Journal Article Closed-loop control of a neuroprosthetic hand by magnetoencephalographic signals

Fukuma, Ryohei  ,  Yanagisawa, Takufumi  ,  Yorifuji, Shiro  ,  Kato, Ryu  ,  Yokoi, Hiroshi  ,  Hirata, Masayuki  ,  Saitoh, Youichi  ,  Kishima, Haruhiko  ,  Kamitani, Yukiyasu  ,  Yoshimine, Toshiki

10 ( 7 ) 2015-07-02 , Public Library of Science
Objective: A neuroprosthesis using a brain-machine interface (BMI) is a promising therapeutic option for severely paralyzed patients, but the ability to control it may vary among individual patients and needs to be evaluated before any invasive procedure is undertaken.
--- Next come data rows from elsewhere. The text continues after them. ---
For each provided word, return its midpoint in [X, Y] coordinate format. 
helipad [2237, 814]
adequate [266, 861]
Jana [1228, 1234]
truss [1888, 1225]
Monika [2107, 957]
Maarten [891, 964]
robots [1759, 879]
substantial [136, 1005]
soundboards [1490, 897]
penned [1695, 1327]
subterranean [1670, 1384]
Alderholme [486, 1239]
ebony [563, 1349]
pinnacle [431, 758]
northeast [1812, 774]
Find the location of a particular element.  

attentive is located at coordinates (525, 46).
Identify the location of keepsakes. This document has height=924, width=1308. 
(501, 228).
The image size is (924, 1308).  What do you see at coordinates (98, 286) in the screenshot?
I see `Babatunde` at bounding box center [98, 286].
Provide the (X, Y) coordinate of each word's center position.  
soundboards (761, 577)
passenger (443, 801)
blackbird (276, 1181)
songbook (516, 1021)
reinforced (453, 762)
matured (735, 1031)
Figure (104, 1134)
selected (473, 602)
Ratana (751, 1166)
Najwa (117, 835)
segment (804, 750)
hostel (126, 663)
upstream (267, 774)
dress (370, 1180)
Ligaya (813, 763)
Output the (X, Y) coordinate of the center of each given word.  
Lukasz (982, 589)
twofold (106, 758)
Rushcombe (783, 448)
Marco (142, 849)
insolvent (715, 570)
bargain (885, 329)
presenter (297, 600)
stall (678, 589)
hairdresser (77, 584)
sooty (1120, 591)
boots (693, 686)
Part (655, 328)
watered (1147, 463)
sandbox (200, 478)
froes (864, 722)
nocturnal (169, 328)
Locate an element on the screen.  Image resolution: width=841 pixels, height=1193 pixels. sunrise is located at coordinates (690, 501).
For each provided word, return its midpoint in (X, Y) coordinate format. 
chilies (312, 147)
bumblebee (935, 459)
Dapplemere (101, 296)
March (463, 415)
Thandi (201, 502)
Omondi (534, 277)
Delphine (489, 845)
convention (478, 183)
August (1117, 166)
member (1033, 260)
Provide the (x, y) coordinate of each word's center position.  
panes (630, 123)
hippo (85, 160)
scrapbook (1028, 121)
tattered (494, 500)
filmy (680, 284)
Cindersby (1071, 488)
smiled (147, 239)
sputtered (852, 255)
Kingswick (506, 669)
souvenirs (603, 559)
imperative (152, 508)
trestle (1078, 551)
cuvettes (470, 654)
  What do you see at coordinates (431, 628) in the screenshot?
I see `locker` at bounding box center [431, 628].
We have developed a neuroprosthetic hand that can be controlled by magnetoencephalographic (MEG) signals to noninvasively evaluate subjects' ability to control a neuroprosthesis. Method: Six nonparalyzed subjects performed grasping or opening movements of their right hand while the slow components of the MEG signals (SMFs) were recorded in an open-loop condition. The SMFs were used to train two decoders to infer the timing and types of movement by support vector machine and Gaussian process regression. The SMFs were also used to calculate estimated slow cortical potentials (eSCPs) to identify the origin of motor information. Finally, using the trained decoders, the subjects controlled a neuroprosthetic hand in a closed-loop condition. Results: The SMFs in the open-loop condition revealed movement-related cortical field characteristics and successfully inferred the movement type with an accuracy of 75.0 ± 12.9% (mean ± SD). In particular, the eSCPs in the sensorimotor cortex contralateral to the moved hand varied significantly enough among the movement types to be decoded with an accuracy of 76.5 ± 10.6%, which was significantly higher than the accuracy associated with eSCPs in the ipsilateral sensorimotor cortex (58.1 ± 13.7%; p = 0.0072, paired two-tailed Student's t-test). Moreover, another decoder using SMFs successfully inferred when the accuracy was the greatest. Combining these two decoders allowed the neuroprosthetic hand to be controlled in a closed-loop condition. Conclusions: Use of real-time MEG signals was shown to successfully control the neuroprosthetic hand. The developed system may be useful for evaluating movement-related slow cortical potentials of severely paralyzed patients to predict the efficacy of invasive BMI.